Tilly laughed a little, and said "Thank you, for everything. And in the kindest sense possible; don't wait for me, find someone worthy of you. I'm touched that you thought that could be me" she said.
He gave a half smile, the half which smiled was the half that wouldn't let her leave without a kind smile, and the half which didn't was the half of him that was a broken crush.
More horns sounded and they both yelled some profanity and lamenting the impatience being shown them, as they did, whilst he was distracted, Tilly threw the envelope through his passenger side open window, and hoped he'd take it as a compliment and with her gratefulness.
"Take care of yourself, stay cool this summer" Tilly said.
"You too, but stay warm in the Scottish winter" he said.
"I will. Would it be too forward to ask for a kiss goodbye?" she said, taking a chance.
He smiled a beautiful full teethed smile, that reached his eyes and cupped her face, before he began to kiss her goodbye, and then stopped and looked at her "Christ-Jesus, that was like kissing my big sister, no offence I'm sure you're a great kisser, but wow"
She smiled, that was what she was looking for, to let him down easy. He was too young for her, not in maturity, but in life, he needed to live more, have adventure, finish school, love and lose, crush and be crushed. She understood, she'd had crushes through her life and learned that a crush isn't the same as like, let alone love. A crush never worked out, because you built it in your mind to be something it was not, so there can only be disappointment in the end. She had hoped for this when she'd asked for the kiss, she thought she was right, and it would be the best way for him to go on with his life and not think about her again, not like that anyway.

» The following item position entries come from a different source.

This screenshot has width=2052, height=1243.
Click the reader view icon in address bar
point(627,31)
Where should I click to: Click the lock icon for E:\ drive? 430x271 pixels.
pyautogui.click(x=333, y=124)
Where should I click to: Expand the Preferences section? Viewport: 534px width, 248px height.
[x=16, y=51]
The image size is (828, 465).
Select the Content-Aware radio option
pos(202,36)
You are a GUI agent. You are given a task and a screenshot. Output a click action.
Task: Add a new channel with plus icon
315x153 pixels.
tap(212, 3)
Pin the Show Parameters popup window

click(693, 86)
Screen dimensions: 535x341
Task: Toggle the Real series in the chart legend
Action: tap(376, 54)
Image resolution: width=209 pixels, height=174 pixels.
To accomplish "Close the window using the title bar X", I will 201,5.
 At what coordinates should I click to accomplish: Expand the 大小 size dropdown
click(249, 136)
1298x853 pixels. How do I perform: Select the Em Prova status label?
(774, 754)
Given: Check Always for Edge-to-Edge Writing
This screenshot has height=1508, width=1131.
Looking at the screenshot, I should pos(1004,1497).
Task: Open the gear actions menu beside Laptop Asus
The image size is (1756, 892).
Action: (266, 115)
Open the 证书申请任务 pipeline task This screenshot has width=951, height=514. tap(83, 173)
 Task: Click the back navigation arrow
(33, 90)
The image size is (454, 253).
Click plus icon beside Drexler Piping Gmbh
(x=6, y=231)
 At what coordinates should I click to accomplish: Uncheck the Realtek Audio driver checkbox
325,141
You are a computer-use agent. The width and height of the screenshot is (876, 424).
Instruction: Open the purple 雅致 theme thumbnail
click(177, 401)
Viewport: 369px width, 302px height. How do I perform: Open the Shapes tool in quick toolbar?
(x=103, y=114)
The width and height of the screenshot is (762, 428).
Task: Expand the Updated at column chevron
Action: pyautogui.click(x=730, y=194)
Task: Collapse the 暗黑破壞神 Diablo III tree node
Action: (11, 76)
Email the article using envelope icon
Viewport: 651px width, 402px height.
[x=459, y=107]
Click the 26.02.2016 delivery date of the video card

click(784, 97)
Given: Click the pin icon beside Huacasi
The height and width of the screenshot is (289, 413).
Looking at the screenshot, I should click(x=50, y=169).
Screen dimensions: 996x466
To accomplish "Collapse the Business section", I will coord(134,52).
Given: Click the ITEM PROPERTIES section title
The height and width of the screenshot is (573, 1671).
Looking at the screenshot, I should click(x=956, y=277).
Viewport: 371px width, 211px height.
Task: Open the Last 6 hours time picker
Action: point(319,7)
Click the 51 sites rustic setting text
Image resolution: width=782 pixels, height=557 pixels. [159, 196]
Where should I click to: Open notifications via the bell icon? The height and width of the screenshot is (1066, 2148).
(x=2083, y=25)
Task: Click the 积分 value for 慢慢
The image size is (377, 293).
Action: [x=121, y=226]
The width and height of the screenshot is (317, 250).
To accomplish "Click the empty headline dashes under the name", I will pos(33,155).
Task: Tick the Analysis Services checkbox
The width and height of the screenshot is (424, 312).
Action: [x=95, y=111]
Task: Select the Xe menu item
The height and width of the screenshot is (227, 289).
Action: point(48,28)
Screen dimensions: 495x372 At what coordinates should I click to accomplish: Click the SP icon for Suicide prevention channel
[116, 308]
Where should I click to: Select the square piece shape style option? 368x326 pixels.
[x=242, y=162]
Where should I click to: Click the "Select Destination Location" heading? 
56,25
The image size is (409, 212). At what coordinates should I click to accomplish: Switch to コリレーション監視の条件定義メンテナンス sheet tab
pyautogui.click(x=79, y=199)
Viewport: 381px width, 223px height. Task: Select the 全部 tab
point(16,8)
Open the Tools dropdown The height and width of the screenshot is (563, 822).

"Thank you, and goodbye little brother, may we meet again as the best of old friends, if you're ever in Scotland, you won't be alone" Tilly said, giving his words sincerely back to him, then turned and pushed the trolley with her suitcase, travel bag and handbag.
"Goodbye, Sorry and have fun" he said a little awkwardly.
She turned and said "None of that, we're good, go take the rest of the day off and YOU have fun too" she winked at him and looked at the car behind him.
"You didn't. When? Tilly, you might need it!" he said, realizing what she'd done when he saw the money.
"I've got more than enough to last a Scottish winter or two, I'll be just fine" Tilly said, speaking truth as she waved goodbye with a reassuring smile.
He shook his head, smiling and waved back. She'd gotten closure at work and given it to Michael, she had thought goodbyes would be difficult, but it turned out, goodbye was just another kind of conversation.
Tilly quickly realized there was a fatal flaw in her plan; she needed her suitcase to change clothes after the shower she intended to take post check in; which required giving up your luggage.
She cued up and figured she still had an hour or so before she had to check in her luggage, she could ask for advice and then make a plan, and re-cue if need be.
After a very reasonable 10 minutes wait time, she was at the front of the cue, handing over her ticket. The lady behind the desk, made an exclamation and said "Lucky lady, you've been upgraded to first class. There's a note here on the system regarding the change "Tilly, enjoy your time away, I'm sorry things haven't been the best between us, just know I love you as much as ever and I'm sorry. David said I could upgrade your ticket as our sending off gift, I hope you don't mind, he says good luck. Again, I'm sorry, I know I haven't been my normal self, I hope we can get back to what we were, one day. Much love, David, Heather, Isabella, Hamish, Imogen and pets. -Genie made me say the pets. xoxoxo", those are some friends you have, sure you want to leave?" the attendant said.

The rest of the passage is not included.